* [Problem to solve]
Each line below is to be copied exactly; images do not go into the copy.

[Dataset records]
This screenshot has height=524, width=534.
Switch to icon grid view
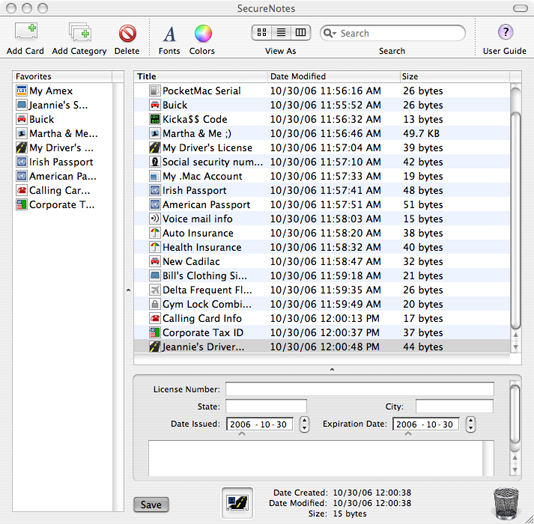point(262,33)
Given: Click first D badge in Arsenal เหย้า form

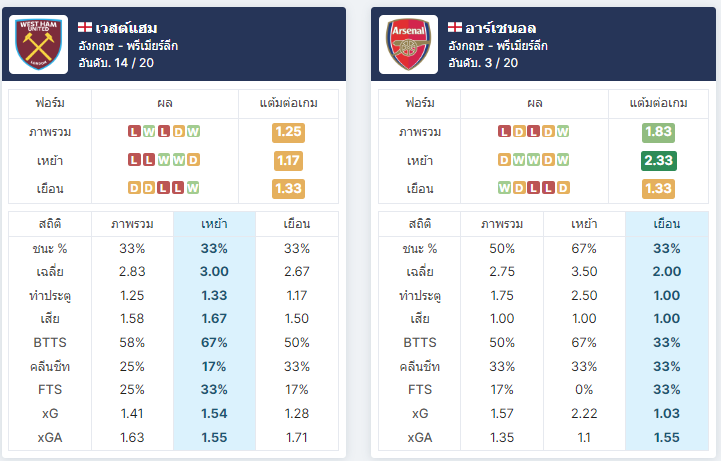Looking at the screenshot, I should (504, 160).
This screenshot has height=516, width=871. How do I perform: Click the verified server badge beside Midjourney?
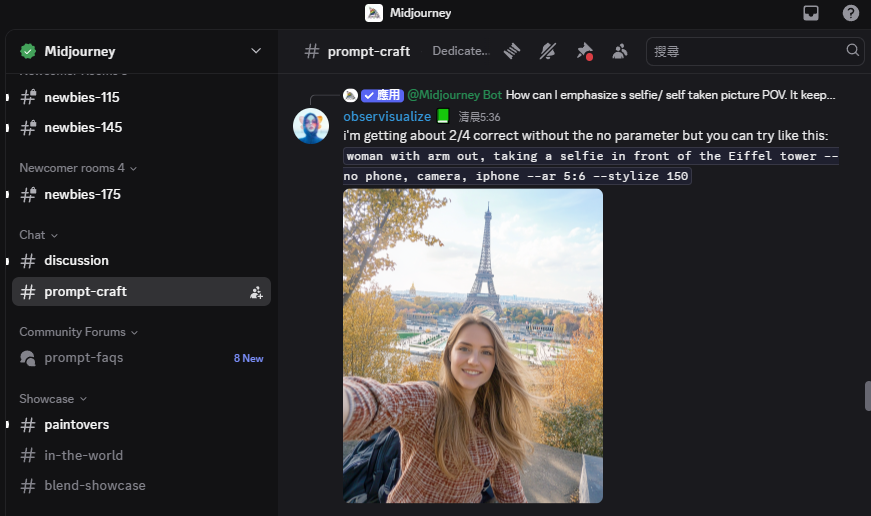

* [Written response]
This screenshot has height=524, width=534.
Switch to icon grid view
point(262,33)
Given: Click first D badge in Arsenal เหย้า form

Looking at the screenshot, I should (504, 160).
This screenshot has height=516, width=871. How do I perform: Click the verified server badge beside Midjourney?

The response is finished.